The architectural symbiosis of the former City Hall and Supreme Court buildings into the new National Gallery Singapore required its architects, Studio Milou Singapore Pte Ltd and CPG Consultants Pte Ltd, to walk a very fine line between the radical transformation of the monuments’ identities and the exacting conservation of the buildings’ heritage.
The brief was simple: to return the monuments to the people of Singapore in the form of a welcoming, world-class art gallery that displays the world’s largest collection of Singaporean and Southeast Asian art.
How the architects met that brief, however, was not so simple.
The National Gallery’s grandest statement is, paradoxically, its most subtle – a filigreed metallic veil that drapes over each building at the roof level to create a gentle but unbreakable union. From some angles, and depending on the skies, the veil resembles finely woven rattan or silken ikat. “This simple and sweeping gesture meant that interventions into each building are minimal so as to respect their architectural authenticity and character,” says Jean-François Milou, the project’s lead architect.
Controlling the way natural light plays on the architecture and is filtered into the exhibition spaces was also a challenge, as was creating a basement concourse that links the building from below so that the façades are untouched. Less obvious but no less critical interventions required the insertion of a sophisticated infrastructure, including climate control, acoustics, storage facilities, computer and security systems. Together, Studio Milou and CPG worked with exacting
measures to integrate them into the walls, roofs and floors so that they stayed out of sight. “We wanted visitors to focus on the architecture and the artwork with minimal technical distractions,” says Jean-François.
The architects add that given the historical importance of the original buildings and, indeed, the extant memories of them among the older generation, it was important that the design returned the buildings to Singaporeans in a way that was immediately recognisable, without losing the appreciation of their transformation. Jean-François notes, “I wanted the design to be legible to visitors and, at the same time, to create a state-of-the-art international gallery that was entirely at ease with the historic buildings from which it had emerged.”
The achievements of Studio Milou and CPG cannot be overstated.

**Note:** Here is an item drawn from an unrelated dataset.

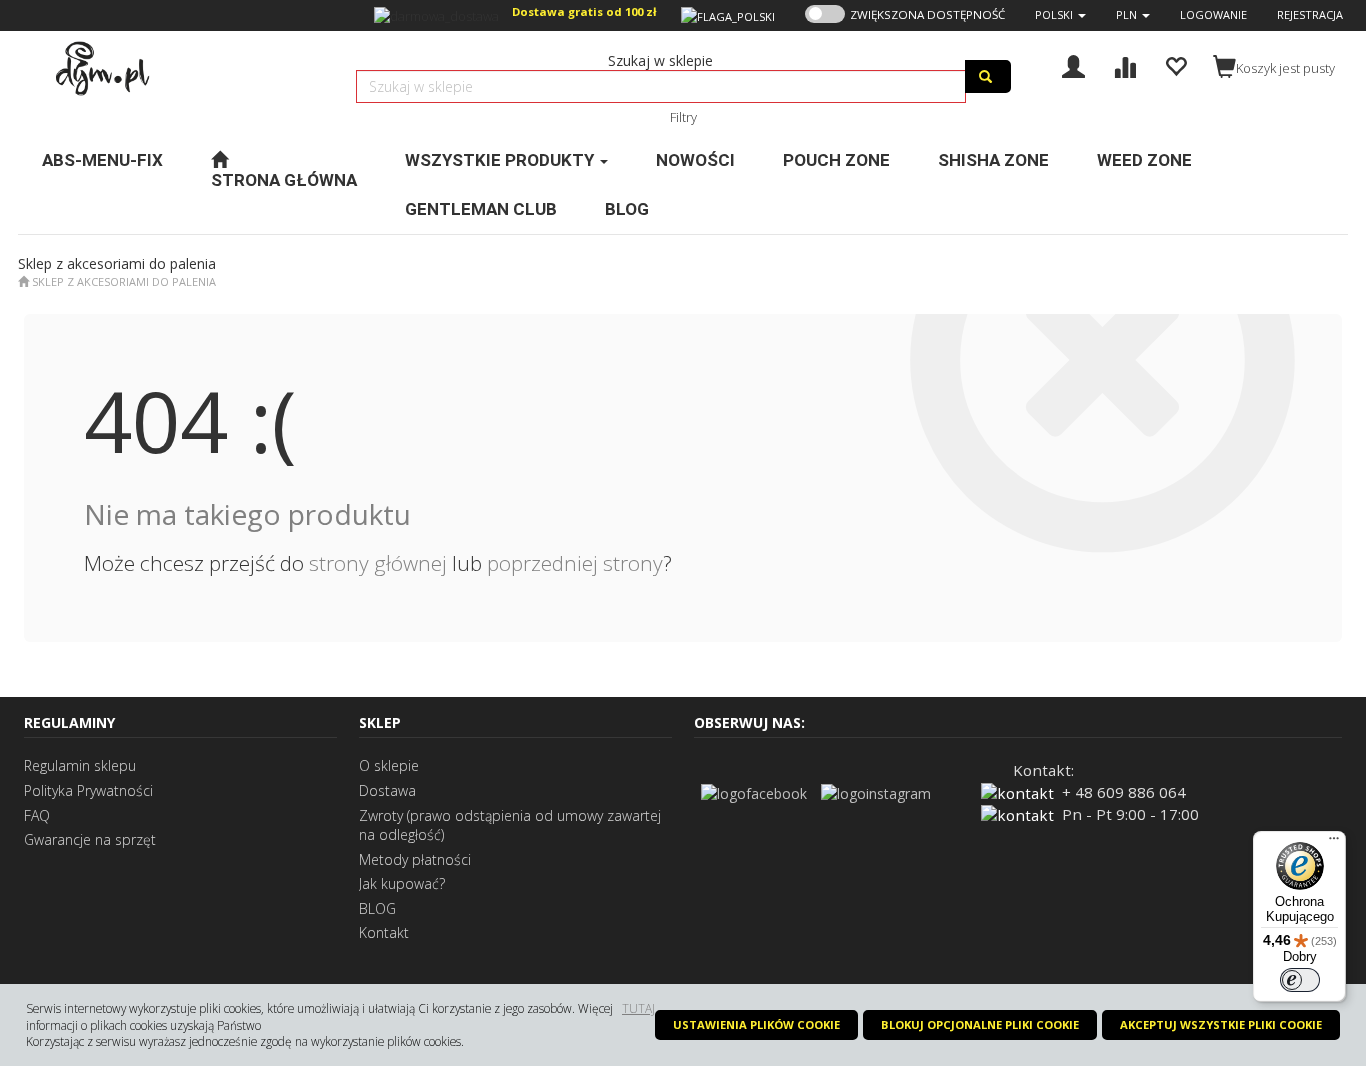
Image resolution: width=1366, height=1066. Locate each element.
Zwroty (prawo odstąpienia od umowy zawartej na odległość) (510, 825)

From the limited palette of materials to the muted, but warm, colour scheme, the calm flows and the cohesion of the modern gallery spaces are overlaid with a sense of the past. And within this unified ensemble, neither detail nor concern for visitor comfort has been spared. Together, the architects have created a place that is at once spectacular and yet welcoming for people of all ages.
Jean-François says the design is also a deliberate reaction against the increasingly fragmented nature of contemporary life which he finds unfortunate because “it often leads to an atomisation of our feelings, our relations, our decisions. I feel architects have a role to play in providing unified and calm spaces where people can think and feel a sense of self”.